UPDATE #2: In today's Pueblo Chieftain, Tom Ready responds…badly.
“I was definitely ambushed, no doubt about it,” Ready said, as The Huffington Post, The Daily Koss and other Internet news services ripped him for his comments…
“I know those kids were killed,” Ready said of Sandy Hook. “But there are some facts that have not been proven. That’s all I was alluding to, period. It’s terrible.”
…Asked whether the comments hurt his chances to gain a seat for Republicans that just one candidate, Jim Brewer, has won in recent years, Ready said, “Well yeah. I had some lady come up to me and say ‘That was the worst thing I heard in my life.’ But it doesn’t kill my campaign.”
Sal Pace isn't sorry:
Pace responded: “Tom Ready set himself up plain and simple. He posted an absolutely outrageous conspiracy theory on Facebook, I called him on it, and he not only didn’t deny it, but he doubled down on it. That’s absolutely shameful, and I’m glad this story is getting the attention it deserves.
“Real kids, the same ages as my kids, died.” [Pols emphasis]
UPDATE: It didn't take long for a photo of Tom Ready and Bob Beauprez to surface.
Rep. Cory Gardner (R).
As Huffington Post's Samantha Lachman reports, the unpleasant story of Republican Pueblo County Commissioner candidate Tom Ready, whose incendiary conspiracy theorist views on the Sandy Hook Elementary school shooting were challenged by Democratic incumbent Sal Pace this week, has now ensnared Republican candidates at the top of Colorado's ballot:
Given that Colorado has had its fair share of mass shootings, the fact that two high-profile Republicans there attended an event with a candidate for local office who has expressed doubts about whether the Sandy Hook elementary school shooting really happened might strike some voters as insensitive. [Pols emphasis]
Rep. Cory Gardner (R-Colo.), who is running to unseat Sen. Mark Udall (D-Colo.), and former Rep. Bob Beauprez (R-Colo.), who is challenging Gov. John Hickenlooper (D), attended an Aug. 24 Republican Party steak fry at the home of Dr. Tom Ready, a candidate for Pueblo County Commissioner. Photos of the event were shared on Facebook.
Pueblo Commissioner candidate Tom Ready (R).
To recap, here is what Tom Ready said at this week's debate in Pueblo:
In a Sept. 10 debate, Ready's Democratic opponent asked him why he had shared an article on Facebook claiming that the 2012 shooting in Newtown, Connecticut, that killed 26 people was actually a hoax arranged by the federal government to advance gun control policies.
"There is some question whether it really happened," Ready responded.
As the crowd booed, Ready explained his theory.
"Some people in the videos, thank you very much, if you recall, there was a picture of a man walking in whose daughter had died. He was smiling and joking. When he walked into the room he turned and all of a sudden had tears in his eyes.

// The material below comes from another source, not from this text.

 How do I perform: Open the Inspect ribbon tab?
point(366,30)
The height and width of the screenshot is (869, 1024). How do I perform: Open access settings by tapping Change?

Why? I question that."
“I don’t think [the Sandy Hook shootings have] been proven," he added. "And what’s wrong with open discussion?” [Pols emphasis]
Needless to say, this photo is now a significant liability for U.S. Senate candidate Cory Gardner:
We haven't seen an equivalent picture of Tom Ready with GOP gubernatorial nominee Bob Beauprez, but to be honest, that would be less shocking given Beauprez's lengthy history of similarly wacky on-record statements. It's important to recognize that the Sandy Hook conspiracy theory relies on larger suppositions by gun rights extremists, who believe that the government is working nefariously to deprive them of their Second Amendment rights.
Indeed, there are family members of victims of the Sandy Hook shootings who joined the debate over gun safety legislation at the Colorado legislature last year. One who was prominent during that debate was Jane Dougherty of Littleton, whose sister died at Sandy Hook Elementary. We haven't seen any statement from Dougherty about Tom Ready as of this writing, but we think we know what she would say. And it wouldn't be very nice.
Bottom line: Sandy Hook denialism is just another flavor of the same far-right fringe that has had a disturbing degree of influence in Republican politics in Colorado in recent years. What may be most troubling about Tom Ready's flirtation with this madness is that it is not terribly uncommon. We submit to our readers that such extreme viewpoints were far more common among the organizers of last year's recall elections, which Ready of course supported, than among the general population. Don't get us wrong: we're pretty certain that once Gardner and Beauprez are asked about this, assuming our genteel local media works up the nerve to ask, they will distance themselves from Ready, and any suggestion that the Sandy Hook Elementary shootings were somehow faked to precipitate gun control.
But the damage is done. The connection is in the record. The photo cannot be untaken.